Posted on:2003-11-15Degree:Ph.DType:Dissertation
University:The University of MississippiCandidate:James, Tabitha LynnFull Text:PDF
GTID:1468390011484625Subject:Operations Research
Abstract/Summary:
Parallel computing can be defined as the use of multiple processors to provide enhanced algorithmic performance. Problems in the realm of optimization have benefited greatly from parallel computing. Heuristic algorithms lend themselves nicely to parallelization, which along with the fact that many problem classes in operations research provide large problem instances that require a great deal of computational resources, make them attractive avenues for research.; The variety in the development of parallel platforms gives users a choice of platform on which to develop applications. The advantages or disadvantages of platform choice have largely been ignored in favor of model development and due to limited availability of expensive computing platforms. However, the choice of platform can have a dramatic affect on the design and performance of the algorithms developed. This study explores the impact of platform choice on the development parallel evolutionary algorithms.; Specifically, this research answers the following questions: (1) Does the platform utilized impact the design of parallel evolutionary algorithms? (2) Does the platform utilized impact the performance of parallel evolutionary algorithms on different problem types?; The first question is answered by the development of a classification table that allows for a descriptive and uniform representation of parallel platforms.
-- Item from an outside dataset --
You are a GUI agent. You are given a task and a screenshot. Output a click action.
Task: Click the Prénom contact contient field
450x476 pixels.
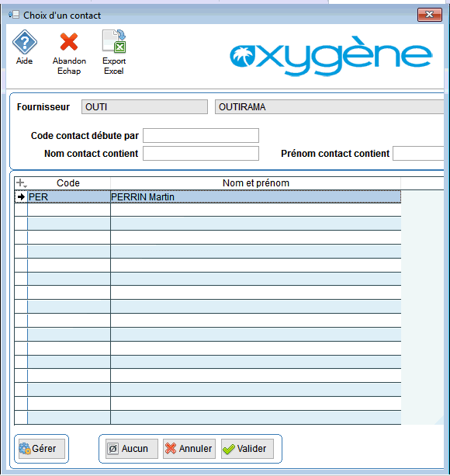tap(419, 153)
This classification table provides a summary of key benefits and drawbacks associated with the different platforms discussed in this paper which could be used in other experiments to provide a clear overview of the parallel platform characteristics. The second question is answered by evaluating the performance of the algorithms developed on several widely used test sets of different problem types, including DeJong's test set, a test set of quadratic assignment problems, and a test set of set covering problems.; This study uses two popular parallel architectures, a CC-NUMA SGI Origin 2000 and a distributed memory Linux cluster. Two programming environments were used: an MPI implementation on the cluster and OpenMP on the Origin. Parallel versions of both the genetic algorithm and the scatter search algorithm were developed for both platforms. The results show that platform choice has a significant impact on the design and performance of parallel evolutionary algorithms.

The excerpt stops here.